La Guerra: unas palabras a la guerra desde el interior de un soldado que la ha vivido
Qué pena, pues ya no habrá niños en las calles, jugando a ser inocentes, sin responsabilidades, con un balón o una comba, dentro de una escena anegada de cariño y ternura.
Que lastima que los haya en las guerras, esparcidos sus miembros por doquier en las aceras resquebrajadas, en las ruinas de lo que antaño fue su casa, su lecho, su vida.
Solo veo humo, sangre salpicada en la pared; solo escucho el zumbido de las balas, el ulular de la muerte en las bocas de los cadáveres calcinados, cuya mueca exhala un último suspiro, el más fatídico.
Me queda la nostalgia, parsimoniosa en el resquicio de los buenos recuerdos, obvios de una existencia pasada, primero feliz, luego necia y por último descarnada.
Trago un desaliento, desgarrado por contemplar algo tan trágico como absurdo, tan dantesco como inhumano, y lo guardo en mi pálido semblante.
Me vuelvo oscuridad. Una silueta sin sentido, sin rostro ni rasgos.

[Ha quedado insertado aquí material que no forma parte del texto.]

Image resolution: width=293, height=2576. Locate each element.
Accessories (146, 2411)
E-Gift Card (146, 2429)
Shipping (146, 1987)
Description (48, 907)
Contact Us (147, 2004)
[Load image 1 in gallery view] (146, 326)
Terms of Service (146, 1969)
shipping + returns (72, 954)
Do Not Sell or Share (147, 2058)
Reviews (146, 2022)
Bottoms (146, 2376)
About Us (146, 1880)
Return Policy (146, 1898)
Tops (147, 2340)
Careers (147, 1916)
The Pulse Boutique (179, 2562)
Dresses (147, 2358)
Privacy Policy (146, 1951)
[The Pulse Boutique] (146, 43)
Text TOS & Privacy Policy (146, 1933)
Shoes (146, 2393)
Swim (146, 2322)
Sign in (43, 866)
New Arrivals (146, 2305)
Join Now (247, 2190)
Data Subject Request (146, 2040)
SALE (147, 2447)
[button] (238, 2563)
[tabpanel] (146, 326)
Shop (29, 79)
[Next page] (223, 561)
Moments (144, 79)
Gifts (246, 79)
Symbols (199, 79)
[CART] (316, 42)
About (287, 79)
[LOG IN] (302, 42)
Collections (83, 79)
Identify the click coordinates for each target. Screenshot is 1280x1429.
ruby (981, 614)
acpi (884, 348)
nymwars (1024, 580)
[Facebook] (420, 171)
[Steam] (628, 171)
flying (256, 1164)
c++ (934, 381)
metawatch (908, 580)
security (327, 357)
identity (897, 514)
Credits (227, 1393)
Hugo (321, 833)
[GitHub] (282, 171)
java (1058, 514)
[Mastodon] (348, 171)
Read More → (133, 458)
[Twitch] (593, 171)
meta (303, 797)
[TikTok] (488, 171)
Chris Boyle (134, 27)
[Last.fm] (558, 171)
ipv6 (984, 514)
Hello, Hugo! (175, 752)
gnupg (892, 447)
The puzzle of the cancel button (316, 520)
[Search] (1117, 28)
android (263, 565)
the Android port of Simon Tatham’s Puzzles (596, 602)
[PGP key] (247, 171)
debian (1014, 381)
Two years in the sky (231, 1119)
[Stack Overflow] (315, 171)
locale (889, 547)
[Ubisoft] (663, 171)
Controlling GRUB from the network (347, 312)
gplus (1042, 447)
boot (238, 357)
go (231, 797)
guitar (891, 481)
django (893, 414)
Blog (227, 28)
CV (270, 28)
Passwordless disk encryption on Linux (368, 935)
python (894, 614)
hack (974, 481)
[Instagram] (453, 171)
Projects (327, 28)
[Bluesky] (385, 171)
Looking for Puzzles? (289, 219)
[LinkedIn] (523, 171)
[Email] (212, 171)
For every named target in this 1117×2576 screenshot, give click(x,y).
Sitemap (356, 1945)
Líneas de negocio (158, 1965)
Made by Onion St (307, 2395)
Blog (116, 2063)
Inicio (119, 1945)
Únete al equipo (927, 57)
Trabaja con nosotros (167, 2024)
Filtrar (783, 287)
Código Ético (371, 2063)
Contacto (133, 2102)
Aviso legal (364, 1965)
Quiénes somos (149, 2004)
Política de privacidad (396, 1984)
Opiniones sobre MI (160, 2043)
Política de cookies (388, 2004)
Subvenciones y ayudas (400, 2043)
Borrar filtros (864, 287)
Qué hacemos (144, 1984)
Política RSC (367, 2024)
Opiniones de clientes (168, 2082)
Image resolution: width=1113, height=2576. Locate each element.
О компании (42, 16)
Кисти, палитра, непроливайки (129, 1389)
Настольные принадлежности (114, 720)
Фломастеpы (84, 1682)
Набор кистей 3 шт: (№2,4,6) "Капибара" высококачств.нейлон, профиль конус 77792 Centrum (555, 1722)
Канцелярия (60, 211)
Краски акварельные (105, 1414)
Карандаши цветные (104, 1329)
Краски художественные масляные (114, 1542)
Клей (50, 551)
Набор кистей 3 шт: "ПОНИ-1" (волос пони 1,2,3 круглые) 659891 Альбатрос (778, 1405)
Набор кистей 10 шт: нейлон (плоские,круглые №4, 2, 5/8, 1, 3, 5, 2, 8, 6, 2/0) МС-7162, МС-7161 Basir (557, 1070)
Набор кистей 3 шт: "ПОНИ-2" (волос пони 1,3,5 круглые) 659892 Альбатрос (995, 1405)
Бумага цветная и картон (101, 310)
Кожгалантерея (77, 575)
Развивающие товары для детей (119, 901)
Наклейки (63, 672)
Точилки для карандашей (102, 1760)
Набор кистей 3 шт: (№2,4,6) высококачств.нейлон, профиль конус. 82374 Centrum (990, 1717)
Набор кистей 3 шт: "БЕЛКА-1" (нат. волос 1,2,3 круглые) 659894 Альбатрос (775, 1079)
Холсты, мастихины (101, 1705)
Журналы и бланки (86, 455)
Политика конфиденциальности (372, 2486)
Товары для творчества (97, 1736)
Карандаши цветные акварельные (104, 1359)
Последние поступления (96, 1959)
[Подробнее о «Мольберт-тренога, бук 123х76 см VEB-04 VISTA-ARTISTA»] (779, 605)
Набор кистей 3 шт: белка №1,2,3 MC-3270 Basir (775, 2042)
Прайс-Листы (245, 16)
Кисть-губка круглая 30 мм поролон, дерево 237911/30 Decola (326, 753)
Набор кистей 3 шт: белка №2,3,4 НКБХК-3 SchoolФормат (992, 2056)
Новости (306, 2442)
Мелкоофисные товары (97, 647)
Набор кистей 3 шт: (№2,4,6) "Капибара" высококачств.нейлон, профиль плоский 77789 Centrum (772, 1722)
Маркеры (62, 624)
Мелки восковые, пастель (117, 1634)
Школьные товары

Lloro sobre una tierra violada y saqueada por los soldados. Mi lamento cae sobre las cenizas y las humedece para que no vuelen con el ciento, como si mi dolor las uniese en el barro de la desolación.
Veo rifles que apuntan a la nada, enloquecidos por un odio irracional y austero, llevados por la corrupción y el dinero, siempre sucio pero abundante.
Estoy en medio de una batalla, luchando por comprender la atrocidad de esta vergüenza, abotargada desde el primero tiro, pavorosa desde la primera matanza.
Oigo el dramático estallido de una bomba; huelo el infecto olor del plástico quemado de la comba; observo el ya incoloro y deformado balón recorrer a duras penas sus últimos metros, hasta caer en un trágico abismo sin final.